This is mainly from a user perspective:

Blender has two types of animations: IPOs and Actions.  Each type has a corresponding window:  The IPO Curve Editor and the Action Editor.  IPOs apply to all objects and Actions only apply to Armatures.

ACTIONS:

Actions are Blender's skeletal animation system - specifically they control bones within an armature.  An action is a list of curves.  Each curve has a name (the name of the bone it affects) and a list of keyframes.  The keyframes have properties like time, scaling, translation and rotation (in quaternions).  The curve also has properties like interpolation (linear, bezier or none.)

The movement of the bones affects the vertices and objects that are attatched to those bones.  When you parent an object to an armature, Blender gives 3 options: bone (the entire child object moves with a bone), armature (vertices in the child object are weighted to the bones), and object (the child object is attatched to the armature's base, like any other parent object.)

IPOs:

IPOs animate objects generally.  Each IPO animation is a list of curves like an Action, but instead of a curve for each bone, it has a seperate curve for each property that can be animated, such as:  ColR, ColG, ColB and ColA (which control the object's color and transparency) LocX, LocY and LocZ (location), dLocX, dLocY, dLocZ (relative location or movement?), RotX, RotY, RotZ (Euler rotation) SizeX, SizeY, SizeZ (scale)

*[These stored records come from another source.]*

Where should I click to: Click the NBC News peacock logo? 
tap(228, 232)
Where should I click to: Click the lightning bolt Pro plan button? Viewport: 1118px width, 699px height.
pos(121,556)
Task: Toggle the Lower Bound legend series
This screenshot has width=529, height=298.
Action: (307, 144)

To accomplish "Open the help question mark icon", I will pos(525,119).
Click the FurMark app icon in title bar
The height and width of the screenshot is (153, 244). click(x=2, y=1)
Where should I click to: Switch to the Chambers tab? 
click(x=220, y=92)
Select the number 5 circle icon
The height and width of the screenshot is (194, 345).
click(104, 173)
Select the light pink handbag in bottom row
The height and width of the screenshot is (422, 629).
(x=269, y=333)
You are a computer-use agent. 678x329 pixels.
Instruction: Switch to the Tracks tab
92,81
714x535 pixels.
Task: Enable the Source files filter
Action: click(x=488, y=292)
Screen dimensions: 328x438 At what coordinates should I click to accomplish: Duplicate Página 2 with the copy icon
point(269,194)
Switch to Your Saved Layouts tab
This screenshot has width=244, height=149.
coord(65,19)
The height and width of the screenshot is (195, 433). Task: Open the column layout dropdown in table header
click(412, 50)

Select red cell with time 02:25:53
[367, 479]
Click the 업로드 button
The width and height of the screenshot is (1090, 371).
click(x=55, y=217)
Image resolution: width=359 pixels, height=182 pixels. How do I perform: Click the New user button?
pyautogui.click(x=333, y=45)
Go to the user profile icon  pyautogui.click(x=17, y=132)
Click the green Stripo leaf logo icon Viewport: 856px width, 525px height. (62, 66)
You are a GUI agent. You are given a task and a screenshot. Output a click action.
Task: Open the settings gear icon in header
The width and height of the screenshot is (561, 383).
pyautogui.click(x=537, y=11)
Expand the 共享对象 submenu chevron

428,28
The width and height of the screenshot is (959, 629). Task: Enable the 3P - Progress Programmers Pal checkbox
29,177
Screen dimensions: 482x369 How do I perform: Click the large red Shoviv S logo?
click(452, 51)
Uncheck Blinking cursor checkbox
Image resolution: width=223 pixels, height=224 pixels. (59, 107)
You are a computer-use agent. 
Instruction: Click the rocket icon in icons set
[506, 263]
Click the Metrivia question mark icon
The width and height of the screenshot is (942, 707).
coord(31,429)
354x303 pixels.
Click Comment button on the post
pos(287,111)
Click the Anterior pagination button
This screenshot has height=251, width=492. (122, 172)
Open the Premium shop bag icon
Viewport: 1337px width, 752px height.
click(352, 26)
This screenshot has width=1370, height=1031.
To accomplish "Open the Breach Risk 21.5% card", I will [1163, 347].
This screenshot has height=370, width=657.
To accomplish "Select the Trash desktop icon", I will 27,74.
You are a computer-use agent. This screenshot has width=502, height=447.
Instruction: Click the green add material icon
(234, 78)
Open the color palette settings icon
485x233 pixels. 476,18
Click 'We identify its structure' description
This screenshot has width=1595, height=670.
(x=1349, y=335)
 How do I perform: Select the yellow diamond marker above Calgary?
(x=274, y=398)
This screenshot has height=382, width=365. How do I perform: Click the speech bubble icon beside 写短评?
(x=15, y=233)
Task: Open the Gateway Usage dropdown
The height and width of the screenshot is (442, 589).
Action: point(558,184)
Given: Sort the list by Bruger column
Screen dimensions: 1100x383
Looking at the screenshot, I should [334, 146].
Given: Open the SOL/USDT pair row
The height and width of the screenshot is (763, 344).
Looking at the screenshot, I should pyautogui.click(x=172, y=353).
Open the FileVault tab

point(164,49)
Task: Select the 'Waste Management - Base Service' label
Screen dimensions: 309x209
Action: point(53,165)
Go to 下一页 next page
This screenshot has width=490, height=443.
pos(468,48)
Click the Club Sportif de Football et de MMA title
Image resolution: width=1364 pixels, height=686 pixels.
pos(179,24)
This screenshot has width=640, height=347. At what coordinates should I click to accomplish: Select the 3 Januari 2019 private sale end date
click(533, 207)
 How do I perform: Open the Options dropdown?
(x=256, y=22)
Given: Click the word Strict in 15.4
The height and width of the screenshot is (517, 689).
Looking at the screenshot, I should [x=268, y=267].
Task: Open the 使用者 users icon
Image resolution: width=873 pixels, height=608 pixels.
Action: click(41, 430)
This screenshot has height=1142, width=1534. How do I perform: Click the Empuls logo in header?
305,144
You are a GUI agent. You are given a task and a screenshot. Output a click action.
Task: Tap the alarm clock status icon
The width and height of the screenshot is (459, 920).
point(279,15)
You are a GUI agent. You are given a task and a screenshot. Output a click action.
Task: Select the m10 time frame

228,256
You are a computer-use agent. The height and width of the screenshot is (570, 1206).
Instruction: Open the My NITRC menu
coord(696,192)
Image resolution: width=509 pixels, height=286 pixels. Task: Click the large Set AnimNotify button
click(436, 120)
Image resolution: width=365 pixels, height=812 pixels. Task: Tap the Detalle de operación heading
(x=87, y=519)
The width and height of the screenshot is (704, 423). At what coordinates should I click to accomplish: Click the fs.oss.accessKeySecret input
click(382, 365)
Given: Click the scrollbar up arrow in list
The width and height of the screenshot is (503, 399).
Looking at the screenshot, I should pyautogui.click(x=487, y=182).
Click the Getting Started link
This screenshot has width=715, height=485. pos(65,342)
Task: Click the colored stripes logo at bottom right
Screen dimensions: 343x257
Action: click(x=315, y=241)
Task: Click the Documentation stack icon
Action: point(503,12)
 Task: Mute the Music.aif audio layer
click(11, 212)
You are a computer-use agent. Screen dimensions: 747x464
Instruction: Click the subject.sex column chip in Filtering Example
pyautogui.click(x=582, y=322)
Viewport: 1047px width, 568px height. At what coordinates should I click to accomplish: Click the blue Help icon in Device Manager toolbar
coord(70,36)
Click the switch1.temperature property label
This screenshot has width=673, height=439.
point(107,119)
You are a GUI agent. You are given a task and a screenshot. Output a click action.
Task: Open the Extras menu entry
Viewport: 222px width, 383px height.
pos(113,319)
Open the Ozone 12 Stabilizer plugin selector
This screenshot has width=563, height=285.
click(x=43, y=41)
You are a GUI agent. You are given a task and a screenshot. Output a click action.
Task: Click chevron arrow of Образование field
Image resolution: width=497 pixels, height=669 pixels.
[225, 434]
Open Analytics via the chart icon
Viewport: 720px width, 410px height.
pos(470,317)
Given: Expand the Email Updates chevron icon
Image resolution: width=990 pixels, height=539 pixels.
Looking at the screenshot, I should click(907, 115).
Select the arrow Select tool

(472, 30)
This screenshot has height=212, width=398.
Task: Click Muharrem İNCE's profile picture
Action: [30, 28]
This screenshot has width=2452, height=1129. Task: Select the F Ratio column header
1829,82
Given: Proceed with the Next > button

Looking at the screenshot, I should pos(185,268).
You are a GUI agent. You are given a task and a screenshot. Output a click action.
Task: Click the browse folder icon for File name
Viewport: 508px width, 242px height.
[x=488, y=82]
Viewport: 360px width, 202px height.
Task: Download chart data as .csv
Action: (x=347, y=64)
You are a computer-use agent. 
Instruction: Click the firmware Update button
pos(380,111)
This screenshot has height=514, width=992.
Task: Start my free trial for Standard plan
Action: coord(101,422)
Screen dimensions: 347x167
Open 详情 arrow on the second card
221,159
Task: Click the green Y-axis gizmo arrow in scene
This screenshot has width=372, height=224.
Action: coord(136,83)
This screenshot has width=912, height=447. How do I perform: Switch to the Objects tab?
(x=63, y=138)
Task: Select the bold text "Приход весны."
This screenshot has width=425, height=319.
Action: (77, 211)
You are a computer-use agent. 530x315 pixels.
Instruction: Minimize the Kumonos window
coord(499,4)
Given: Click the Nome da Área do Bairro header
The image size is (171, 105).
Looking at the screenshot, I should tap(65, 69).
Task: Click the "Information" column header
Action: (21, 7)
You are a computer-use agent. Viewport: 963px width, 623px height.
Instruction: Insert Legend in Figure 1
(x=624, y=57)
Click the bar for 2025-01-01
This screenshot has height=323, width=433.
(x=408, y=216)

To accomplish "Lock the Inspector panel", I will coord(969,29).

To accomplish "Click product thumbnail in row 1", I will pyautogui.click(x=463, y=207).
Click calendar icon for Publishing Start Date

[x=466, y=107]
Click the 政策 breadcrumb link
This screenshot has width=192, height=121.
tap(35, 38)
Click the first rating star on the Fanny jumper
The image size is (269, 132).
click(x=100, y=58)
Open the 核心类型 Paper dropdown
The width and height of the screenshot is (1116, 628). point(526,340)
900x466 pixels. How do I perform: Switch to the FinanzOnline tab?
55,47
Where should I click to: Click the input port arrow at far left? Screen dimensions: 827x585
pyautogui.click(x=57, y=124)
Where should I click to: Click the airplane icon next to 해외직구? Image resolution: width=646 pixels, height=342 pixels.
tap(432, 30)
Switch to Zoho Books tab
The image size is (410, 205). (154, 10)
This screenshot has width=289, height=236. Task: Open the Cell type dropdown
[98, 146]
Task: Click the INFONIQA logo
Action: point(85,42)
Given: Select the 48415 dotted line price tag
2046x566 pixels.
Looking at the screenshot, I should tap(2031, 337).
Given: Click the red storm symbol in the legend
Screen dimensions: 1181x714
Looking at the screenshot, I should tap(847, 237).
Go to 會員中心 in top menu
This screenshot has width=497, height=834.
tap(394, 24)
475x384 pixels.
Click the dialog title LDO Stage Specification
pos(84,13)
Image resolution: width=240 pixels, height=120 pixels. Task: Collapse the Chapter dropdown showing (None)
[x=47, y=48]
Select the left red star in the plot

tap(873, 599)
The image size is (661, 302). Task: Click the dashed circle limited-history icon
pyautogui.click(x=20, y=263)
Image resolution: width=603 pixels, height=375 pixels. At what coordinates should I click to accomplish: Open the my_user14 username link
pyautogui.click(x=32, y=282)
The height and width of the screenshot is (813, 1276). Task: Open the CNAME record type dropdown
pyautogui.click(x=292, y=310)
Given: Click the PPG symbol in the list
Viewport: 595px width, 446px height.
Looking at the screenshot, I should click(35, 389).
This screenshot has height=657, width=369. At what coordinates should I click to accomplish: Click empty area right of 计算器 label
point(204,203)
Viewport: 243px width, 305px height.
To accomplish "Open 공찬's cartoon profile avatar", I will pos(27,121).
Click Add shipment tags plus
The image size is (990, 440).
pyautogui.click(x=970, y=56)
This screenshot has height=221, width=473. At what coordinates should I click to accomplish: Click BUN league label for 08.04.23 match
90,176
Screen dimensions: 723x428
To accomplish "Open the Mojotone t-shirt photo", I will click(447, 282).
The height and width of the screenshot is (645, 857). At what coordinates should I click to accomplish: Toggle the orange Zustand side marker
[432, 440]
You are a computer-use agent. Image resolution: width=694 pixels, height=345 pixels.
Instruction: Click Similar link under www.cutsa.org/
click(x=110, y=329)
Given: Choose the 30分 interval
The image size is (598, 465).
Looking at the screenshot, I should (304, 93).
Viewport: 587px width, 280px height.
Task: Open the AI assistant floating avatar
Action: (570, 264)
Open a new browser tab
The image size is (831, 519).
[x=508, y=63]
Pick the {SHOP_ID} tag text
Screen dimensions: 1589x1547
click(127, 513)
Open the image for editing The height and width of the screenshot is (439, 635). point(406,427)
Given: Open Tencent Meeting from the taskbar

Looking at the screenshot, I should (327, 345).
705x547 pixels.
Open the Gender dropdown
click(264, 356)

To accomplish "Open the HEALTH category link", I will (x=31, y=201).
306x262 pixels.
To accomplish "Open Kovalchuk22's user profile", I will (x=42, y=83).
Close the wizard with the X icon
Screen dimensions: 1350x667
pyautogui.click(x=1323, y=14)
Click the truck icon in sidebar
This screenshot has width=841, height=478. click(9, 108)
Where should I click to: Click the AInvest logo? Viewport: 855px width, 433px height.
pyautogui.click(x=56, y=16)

IPO curves have more properties than Action curves.  For example, an IPO curve can be cyclic or open-ended.  Not all IPO curves are supported by the game engine, but at least color, alpha, size, location and rotation are.  IPOs use Euler rotation rather than quaternions.  (Some types of animation not supported by the game engine include lattice deformation and vertex keys.)

PARENTING:

Hierarchial relationships are essential to fully using the animation system.  Child objects are transformed along with their parents.  (I don't think they inherit color or alpha.)  Objects can also be parented to vertices.  If they are parented to one vertex, the child maintains it's position relative to that vertex but doesn't rotate or scale with the object containing the vertex.  (They can calso be parented to 3 vertices but I have less experience with that.)

I've heard there will be changes to the animation system in the next version of Blender, but I don't know how it will affect things from this side.